→ AIM OF THE EXERCISE:
Please quote exactly the lines below from the line containing "Click the Автор pencil badge icon" to the line containing "Screen dimensions: 595x383", both lines included, and nothing else.
*** RECORDS FOR PROCESSING Section Begins ***
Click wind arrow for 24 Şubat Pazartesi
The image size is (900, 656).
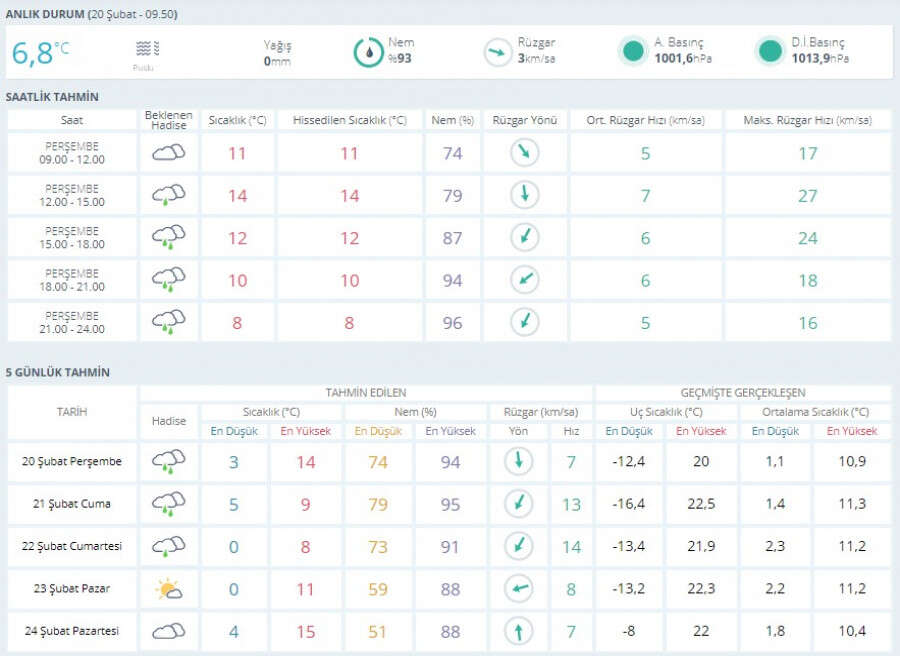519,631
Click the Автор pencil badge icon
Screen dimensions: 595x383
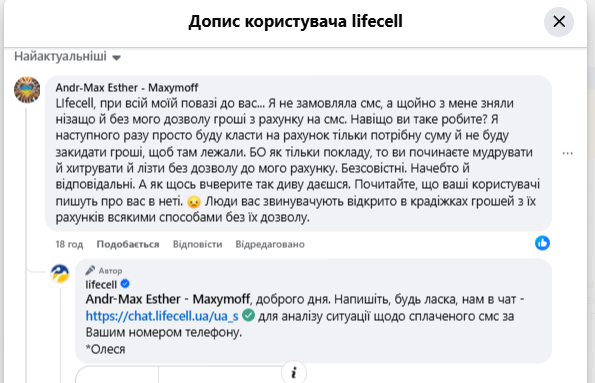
*** RECORDS FOR PROCESSING Section Ends ***
*** RECORDS FOR PROCESSING Section Begins ***
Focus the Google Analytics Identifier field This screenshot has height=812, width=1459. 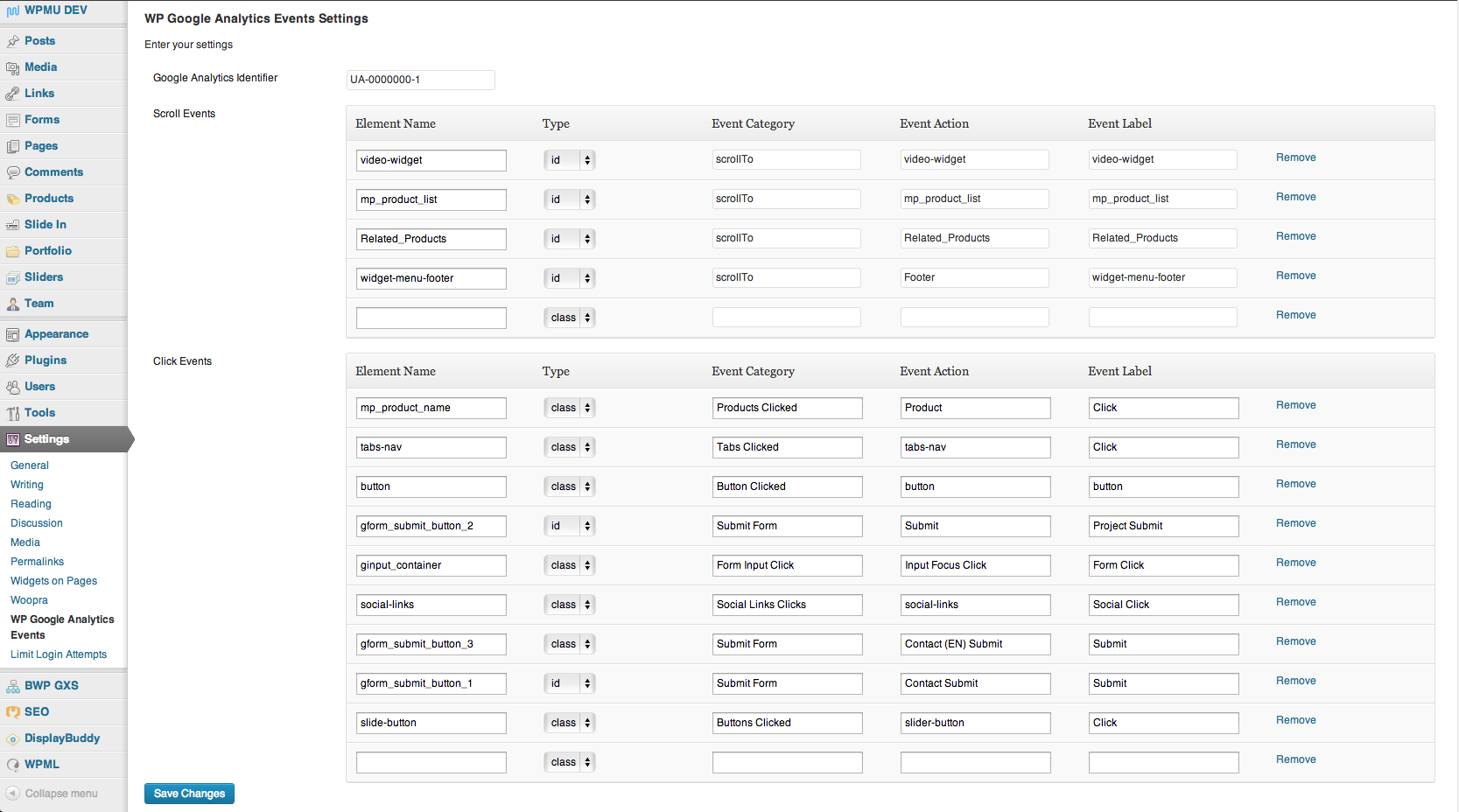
*** RECORDS FOR PROCESSING Section Ends ***
*** RECORDS FOR PROCESSING Section Begins ***
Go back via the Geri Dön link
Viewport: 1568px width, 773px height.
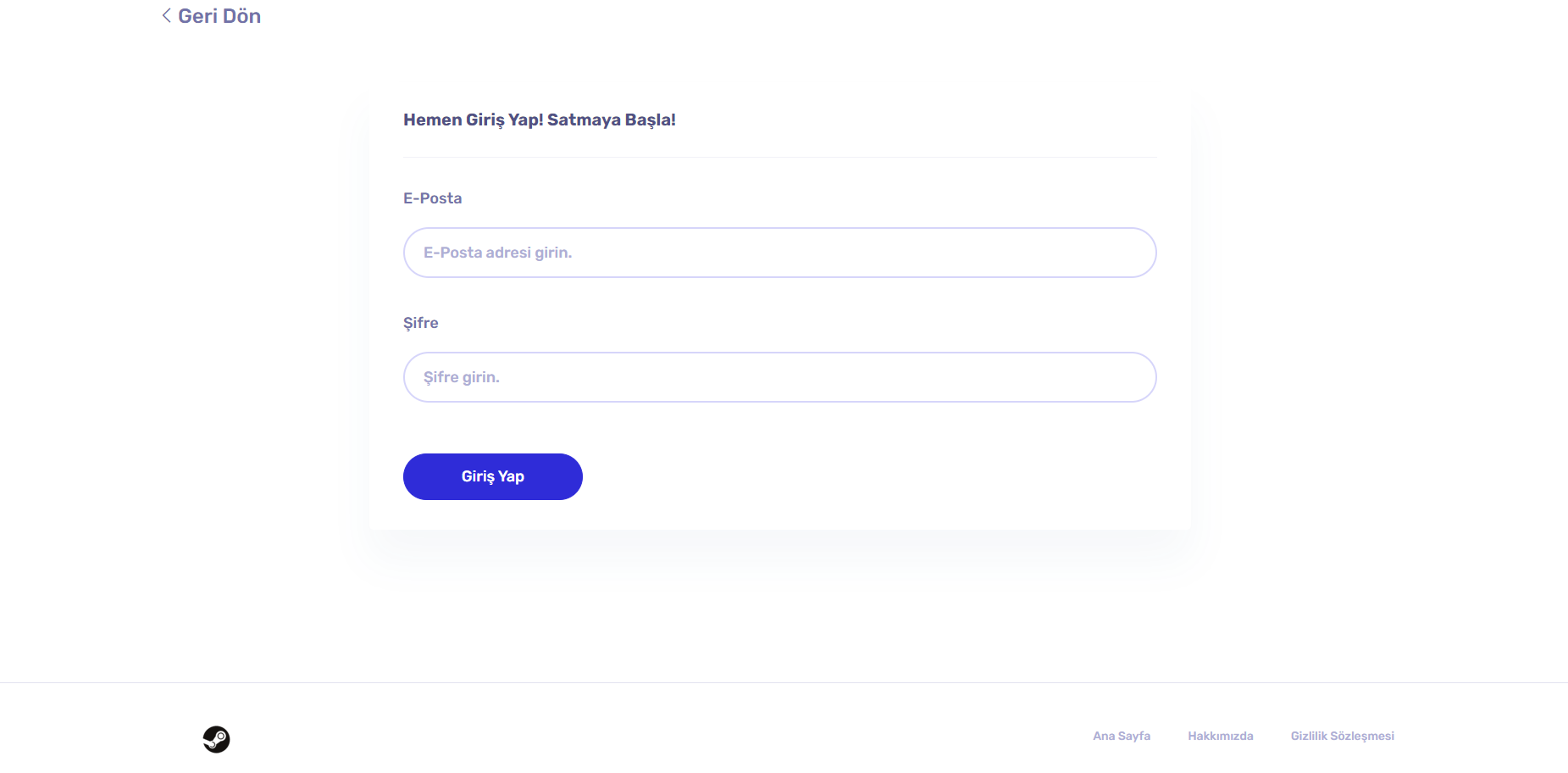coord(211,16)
*** RECORDS FOR PROCESSING Section Ends ***
→ OUTPUT:
Click the Автор pencil badge icon
Screen dimensions: 595x383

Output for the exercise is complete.